Yet when Hatzidakis pulls up to his ramshackle winery - on Santorini’s west coast – in a battered truck, with unkempt hair and a stained shirt, he issues a preemptive warning. "We don’t often invite people to come here," he says.It soon becomes evident why. Aboveground, Hatzidakis Winery is a cluster of shacks with mismatched walls. Below, rank smells permeate a cave filled with a jumble of winemaking equipment.
Somehow, the 38-year-old Hatzidakis and his wife, Konstantina, manage to make 50,000 bottles a year of export-caliber wine in the semi-darkness. That includes nearly 5,000 bottles – the largest production by any winery – of the mysterious Mavrotragano, a red grape of unknown origin.
"There’s no DNA information on Mavrotragano at all," says Mihalis Boutaris, an American-trained viticulturist and winemaker who works with the Kiryianni and the Boutari wineries on research and development. "Scientifically, all we can really say is that here is a red wine from Santorini. Beyond that, we don’t know." Found sparingly on Santorini and nowhere else in the world, Mavrotragano had never been sold as a dry wine before Hatzidakis attempted it in 1999 with wine from the 1997 vintage.
Making a wine from such an untested commodity would be difficult enough in a modern winery. In this setting, Hatzidakis might as well be boiling a potion in a witches’ cauldron. Konstantina shrugs. "Two crazy people," she says. "But we started without money. What could we do?"

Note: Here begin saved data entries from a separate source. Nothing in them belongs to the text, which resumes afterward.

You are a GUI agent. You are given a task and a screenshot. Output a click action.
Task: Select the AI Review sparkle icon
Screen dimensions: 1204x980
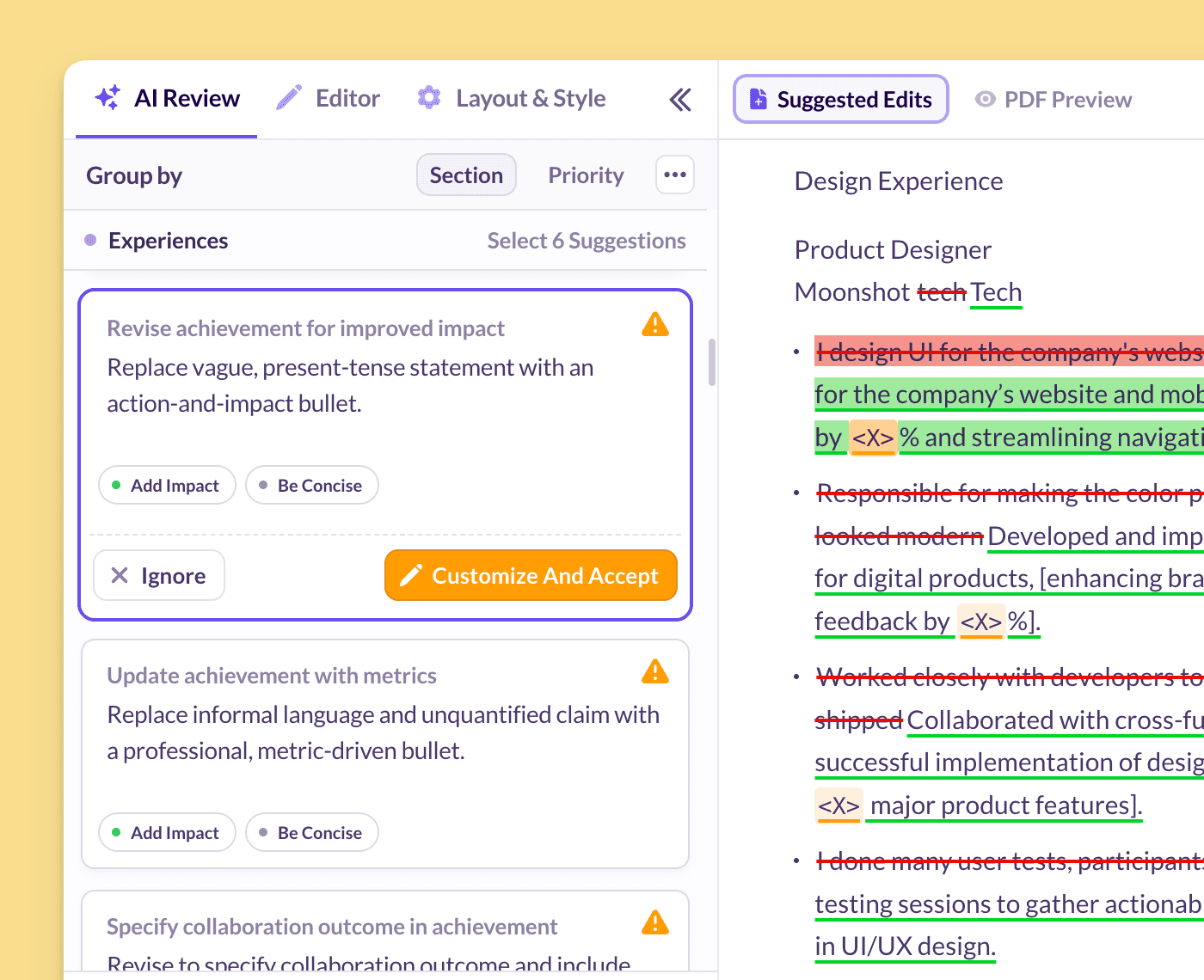107,97
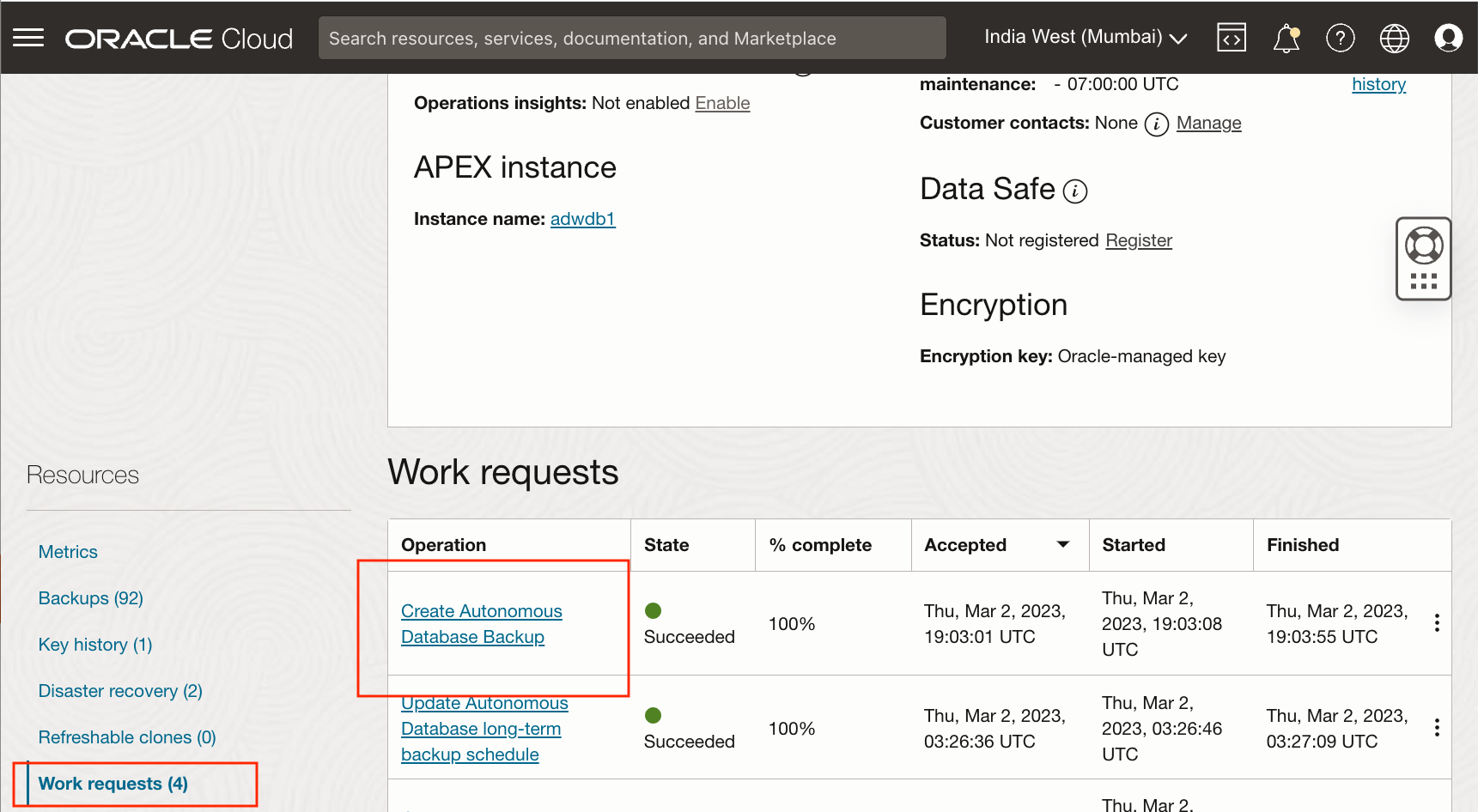Viewport: 1478px width, 812px height.
Task: Select Work requests (4) in Resources
Action: [x=113, y=784]
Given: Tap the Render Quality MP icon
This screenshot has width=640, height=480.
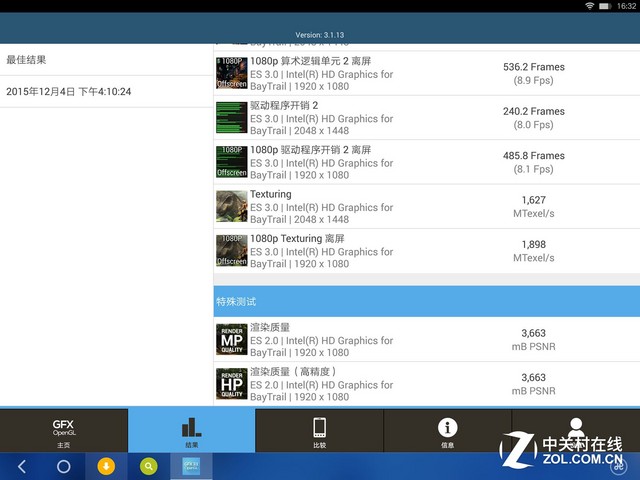Looking at the screenshot, I should click(231, 340).
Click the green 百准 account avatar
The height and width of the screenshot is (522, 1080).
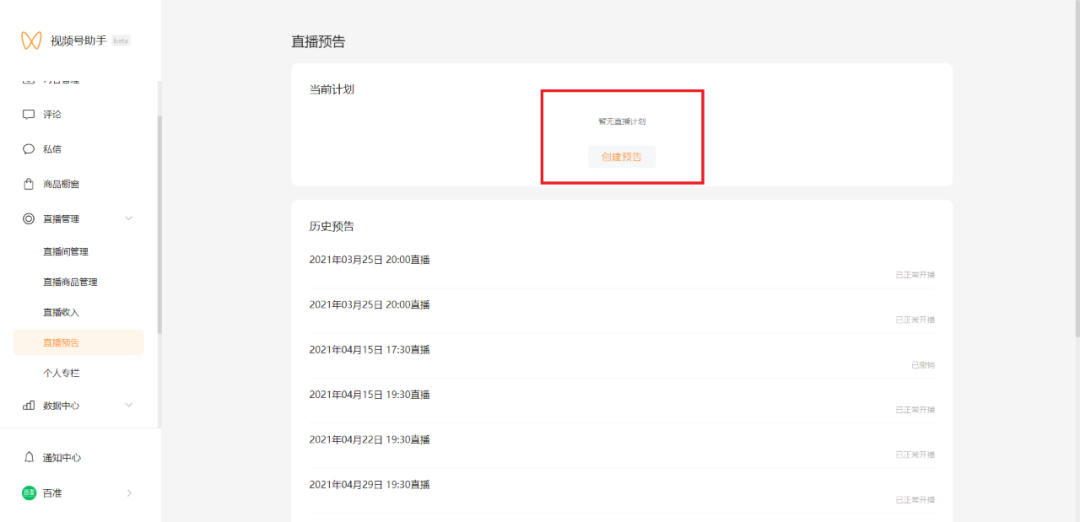(x=29, y=493)
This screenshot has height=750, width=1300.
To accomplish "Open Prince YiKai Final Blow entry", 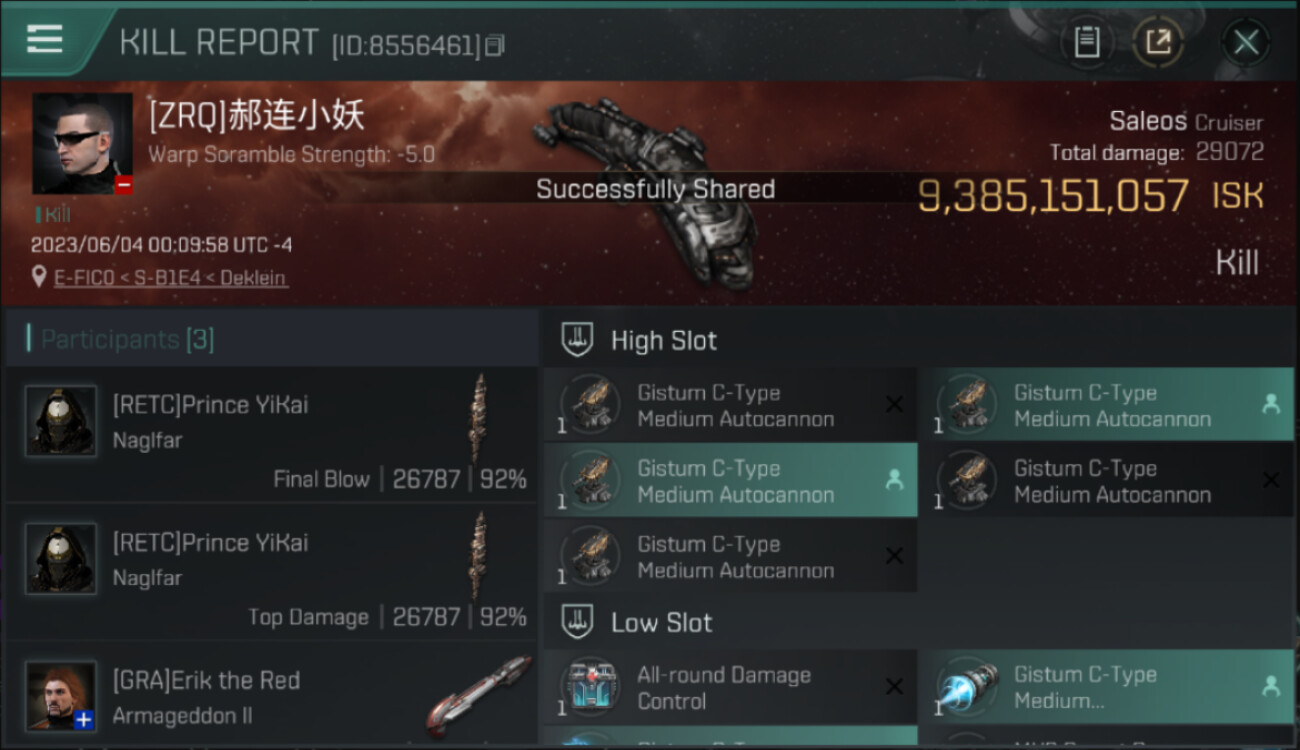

Yet since the 1997 vintage, when Hatzidakis’ experiment began, Mavrotragano has managed to attract interest from around the world. After tasting the wine’s singular flavor, with notes of Nebbiolo and Pinot Noir but an essence all its own, the Italian Slow Food organization officially recognized the grape as worthy of protection. Enologists and journalists have made pilgrimages to the dank cave. "It’s definitely the buzzword in Greece," says Boutaris.
And on the island, which has heretofore been known only for white wines, it has helped to start a trend. "Now everyone has started to plant Mavrotragano," says Paris Sigalas, who was one of the first. A renowned enologist with far better distribution for his wines than Hatzidakis has, his sanction helped validate the Mavrotragano movement.
On the northeast corner of Santorini, where the island retains an austere beauty, Sigalas sits on his patio, surrounded by a vineyard of experimental Mavrotragano. His vines are planted not close to the ground in a nest or basket formation as is usual on the island, but upright, attached to posts. "I don’t think the traditional way is the best way to grow red grapes," he says.
Sigalas experimented with sweet Mavrotragano as early as 1982. Since 1998, he has been producing small quantities of dry wine from the grape. The vines in his own vineyard only started to produce grapes last year, so he’s had to source his fruit in tiny lots from among nearly 1,000 vineyards owned by individual farmers around the island. That mitigates any possibility of sense of place showing through, and leaves him at the mercy of growers who may be more interested in volume than quality. Nevertheless, he can sense the possibilities inherent in the variety. "Even though we collect grapes from here and there, we can see that we can make a very interesting wine," he says Between them, Hatzidakis and Sigalas have turned this small resort island with centuries of white wine tradition into a fascinating laboratory for an heirloom grape. To do it, they’ve had to challenge not just tradition, but the laws of nature and economics.